Le départ du train est imminent. Les voyageurs sont silencieux. La plupart sont absorbés par la lecture de la presse. Les titres varient selon les envies et les opinions : le Figaro, le Temps, Paris-soir pour les quotidiens nationaux, mais aussi et surtout, l'Est Républicain qui, contrairement à d'autres quotidiens régionaux semble avoir les faveurs des Nancéiens et des Meurthe-et-Mosellans. Ce n'est pas un hasard ; le journal a su s'adapter au déclin de la presse quotidienne régionale entre les deux guerres en proposant, dès les années 20, une première page illustrée de photographies, plus attractive et agréable à lire. Fort d'un tirage de 140 000 exemplaires en 1936, on le retrouve décliné en plusieurs éditions et en vente jusque dans les kiosques parisiens. Dirigé par Léon Mercier, attaché à la liberté de la presse après avoir succédé 30 ans plus tôt à Léon Goulette, le journal nancéien se propose d'informer les lecteurs sur tous les sujets d'intérêts nationaux, régionaux et locaux et selon une ligne éditoriale de centre gauche. Le journal prend position en 1935 en faveur de la liste du docteur Camille Schmitt. Radical modéré, il est élu maire de Nancy et le restera jusqu'en 1944.

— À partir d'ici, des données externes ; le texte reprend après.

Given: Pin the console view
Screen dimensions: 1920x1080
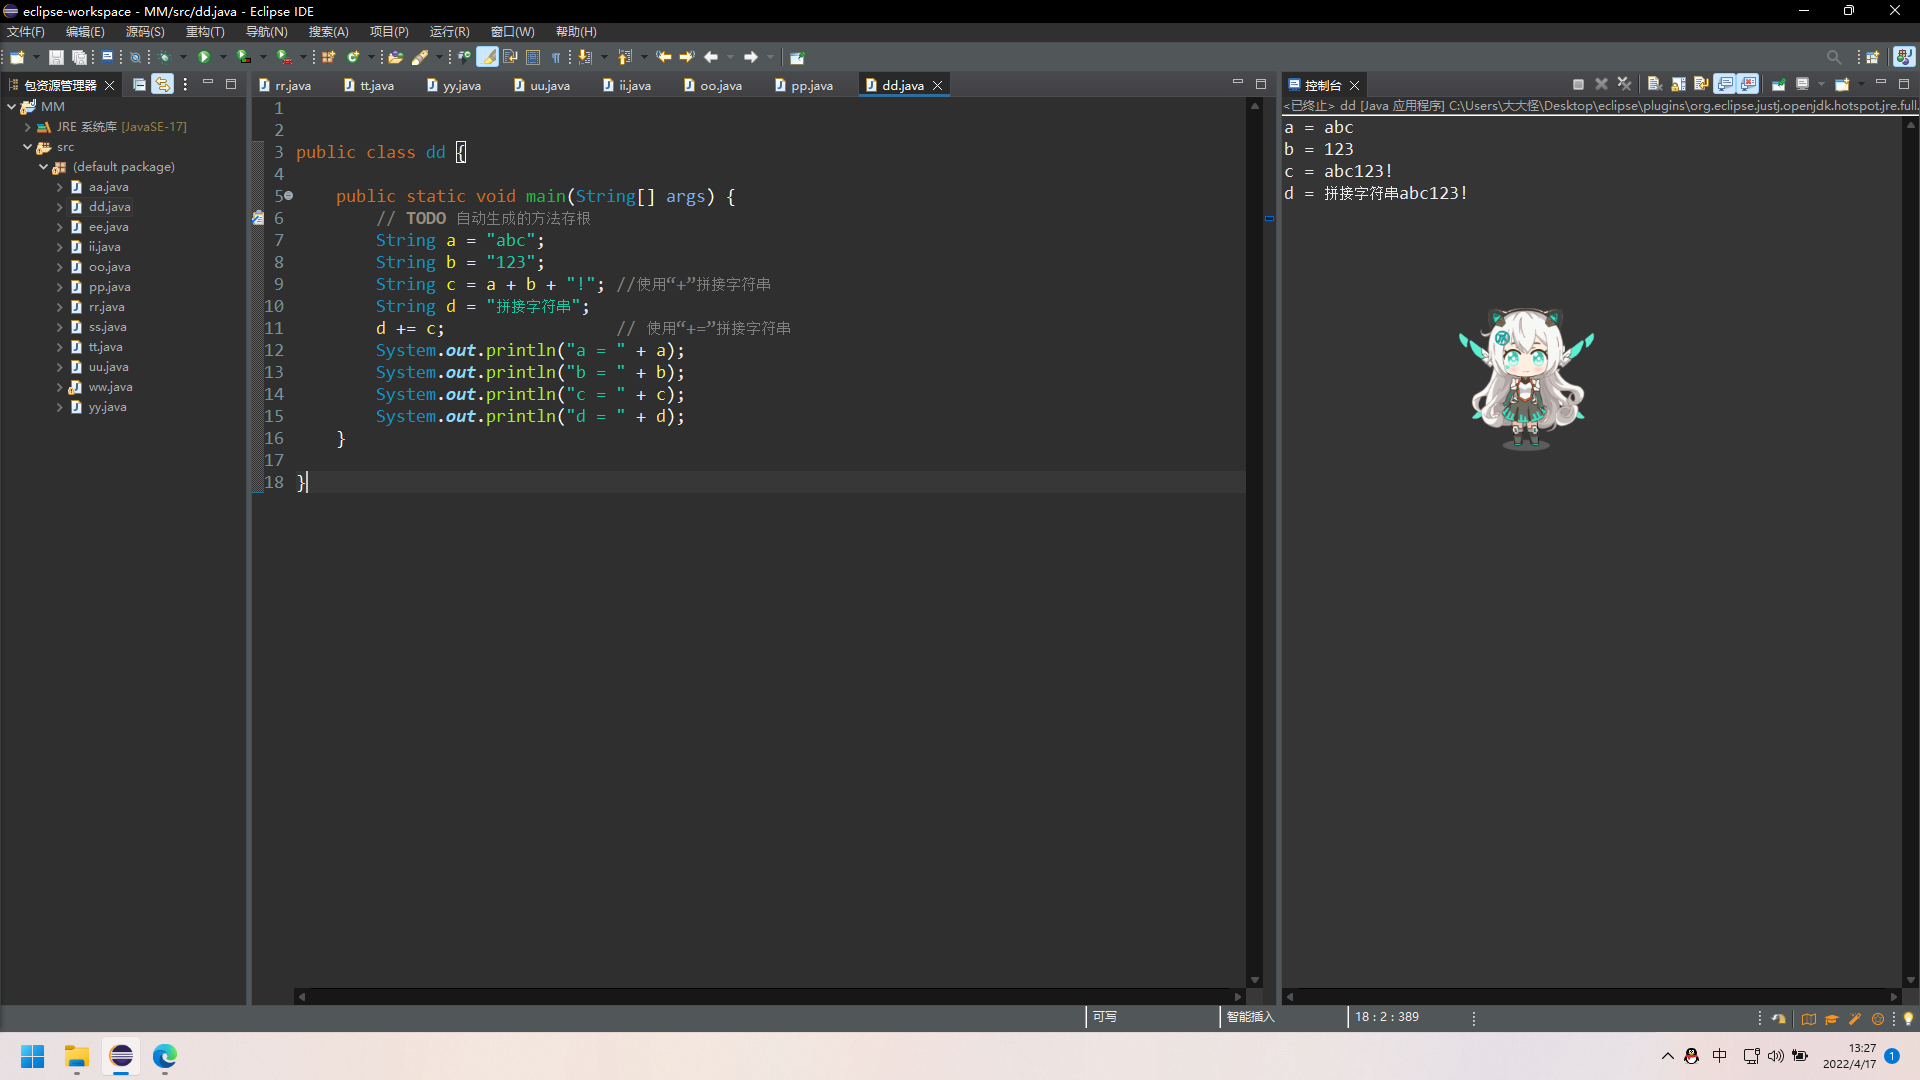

Subitement, le train cahin-caha démarre, avec des soubresauts à en faire tomber les valises et à délier les langues. On décide naturellement de parler politique ; ça tombe bien (si je puis dire) les premières pages des quotidiens sont consacrées aujourd'hui aux réformes du Front populaire. La gauche, toutes les gauches, partis politiques et syndicats compris, dans leur générosité et leur élan de solidarité ont convaincu Léon Blum, président du conseil de déposer une loi donnant aux ouvriers la semaine de 40 heures et 15 jours de congés payés.

Nos voyageurs ne cachent pas leur satisfaction. Ils se remémorent encore avec enthousiasme la grande manifestation parisienne du 14 juillet 1935 qui a rassemblé plus de 500 000 personnes et qui annonçait, grâce cette fois à l'unité de la gauche, l'avènement du Front populaire. Ils se souviennent aussi de leurs premiers voyages, dans les années 1900 : le tourisme, les vacances, étaient encore malheureusement réservés à une poignée de privilégiés.

Le train continue de filer vers Saint-Dié, le machiniste actionne par intermittence son sifflet à vapeur pour annoncer la bonne nouvelle. Pendant que les voyageurs continuent de parler passionnément de l'actualité qui agite la France, notre jeune touriste parisien, heureux et songeur, regarde défiler par la fenêtre les vallées, les montagnes, les cours d'eau et les jolies bergères aux joues rouges de la Lorraine en fleurs. Il sait que dans quelques heures, il pourra enfiler ses chaussures de marche et gravir les petits sentiers ombragés des Vosges.

Épilogue

...Puis dans le prolongement des avancées sociales du Front populaire, grâce notamment à la politique généreuse voulue par le Conseil national de la résistance à la Libération en 1945, les voyageurs, les vacanciers, les touristes, les militaires, les hommes, les femmes, les enfants munis de leurs cartes de réduction familiale retrouveront dans les années 50, 60, 70 et 80, toujours dans une authentique joie populaire, les mêmes trains et les mêmes voitures alignés le long des quais. Ils retrouveront toujours, chargés de leurs valises ficelées (et sans roulettes...), les longs couloirs parfois imprégnés de tabac froid et encombrés de militaires ; les cabines fumeurs ou non fumeurs, et leurs 8 sièges en skaïs, les miroirs, les filets suspendus pour accueillir les bagages, les jolies photos en noir et blanc, sous cadres, illustrant de bien jolies destinations exotiques : Juan-les-Pins, Nice, Antibes... et sous les fenêtres coulissantes on les invitera encore et toujours à lire ou à relire le fameux message "é pericolo sporgersi" traduit en 3 langues... Avant que tout ce beau matériel et ces beaux décors ne soient remplacés progressivement par les trains corails et le TGV.